• [YOUR INSTRUCTIONS] No pictures go in the copy. Restate, word for word, each line from the one containing "The width and height of the screenshot is (1567, 784)." through the last line below.

• [EXTRACTED MATERIAL]
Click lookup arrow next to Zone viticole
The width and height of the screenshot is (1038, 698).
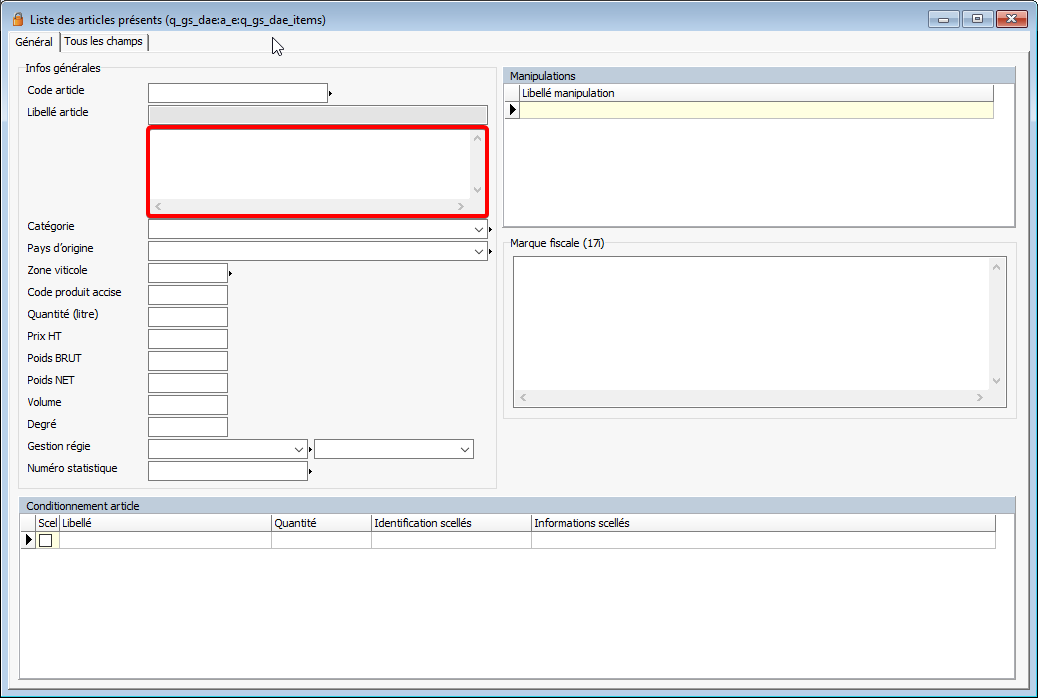point(231,273)
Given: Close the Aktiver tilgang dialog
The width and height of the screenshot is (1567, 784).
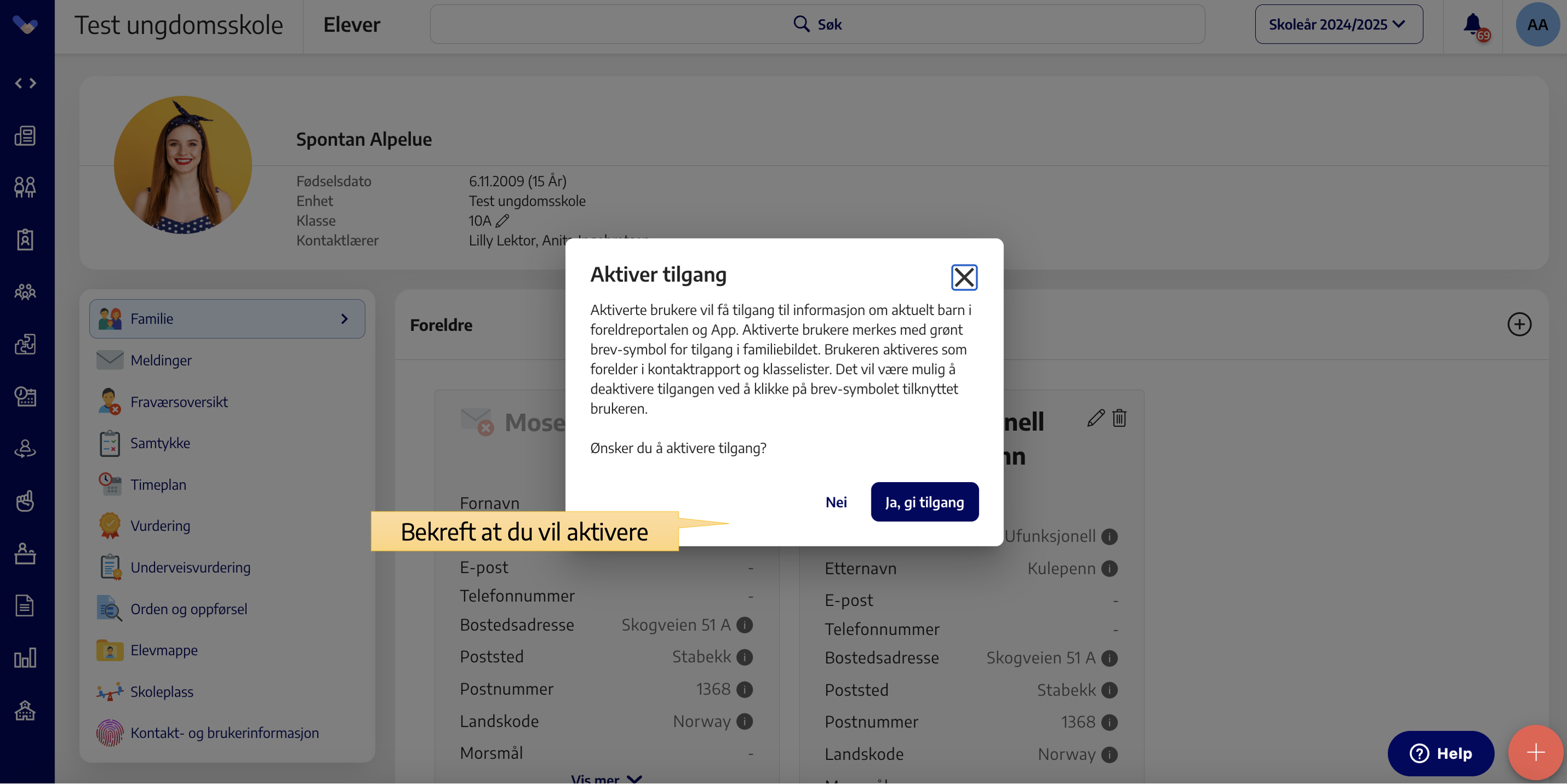Looking at the screenshot, I should coord(964,277).
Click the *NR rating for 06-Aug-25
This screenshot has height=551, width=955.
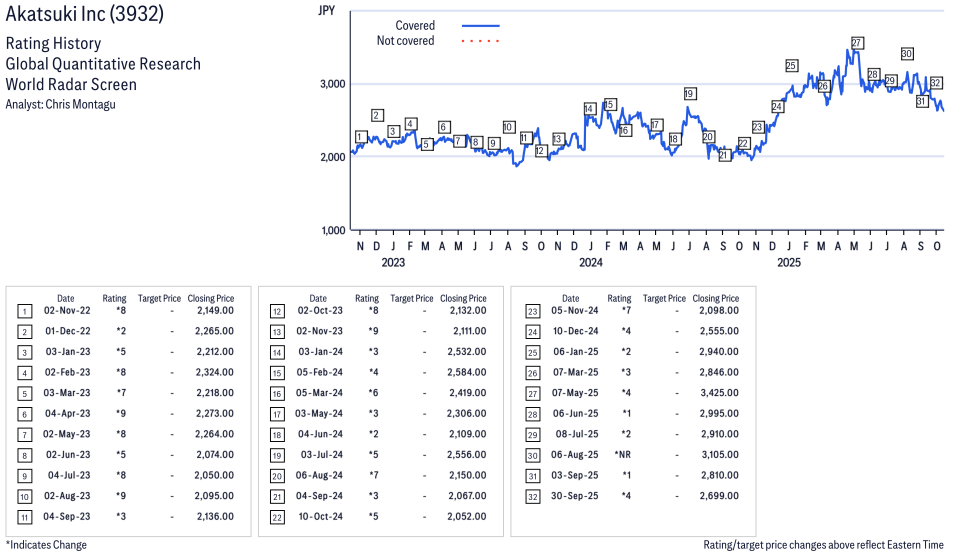619,454
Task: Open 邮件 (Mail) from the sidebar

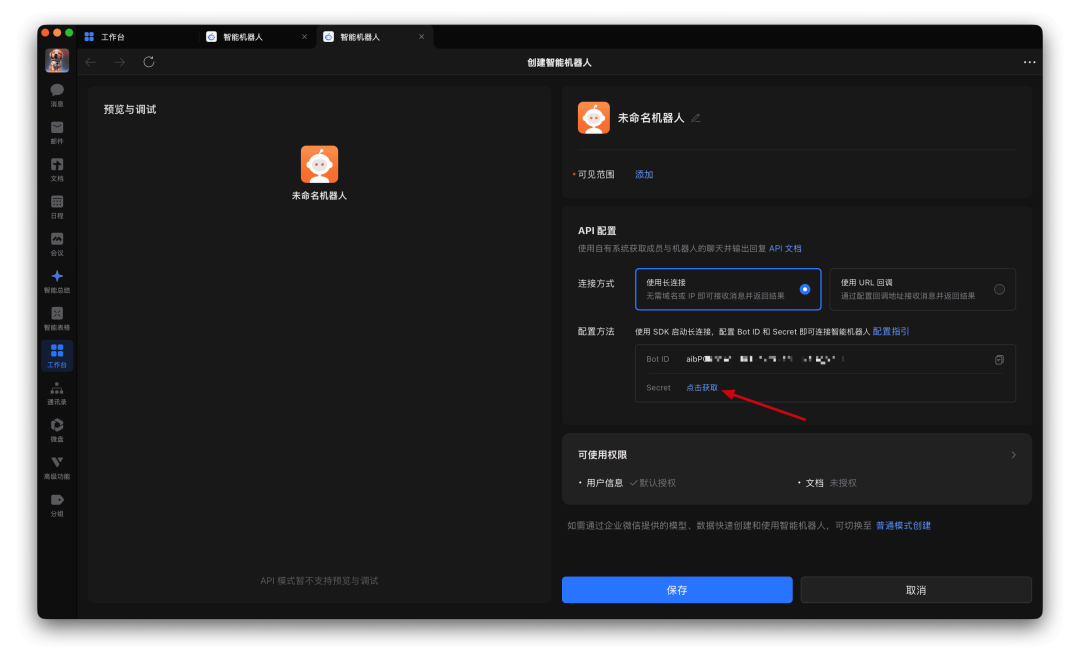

• [WORKED SOLUTION]
The width and height of the screenshot is (1567, 784).
Looking at the screenshot, I should coord(964,277).
Click the *NR rating for 06-Aug-25
This screenshot has height=551, width=955.
619,454
Task: Open 邮件 (Mail) from the sidebar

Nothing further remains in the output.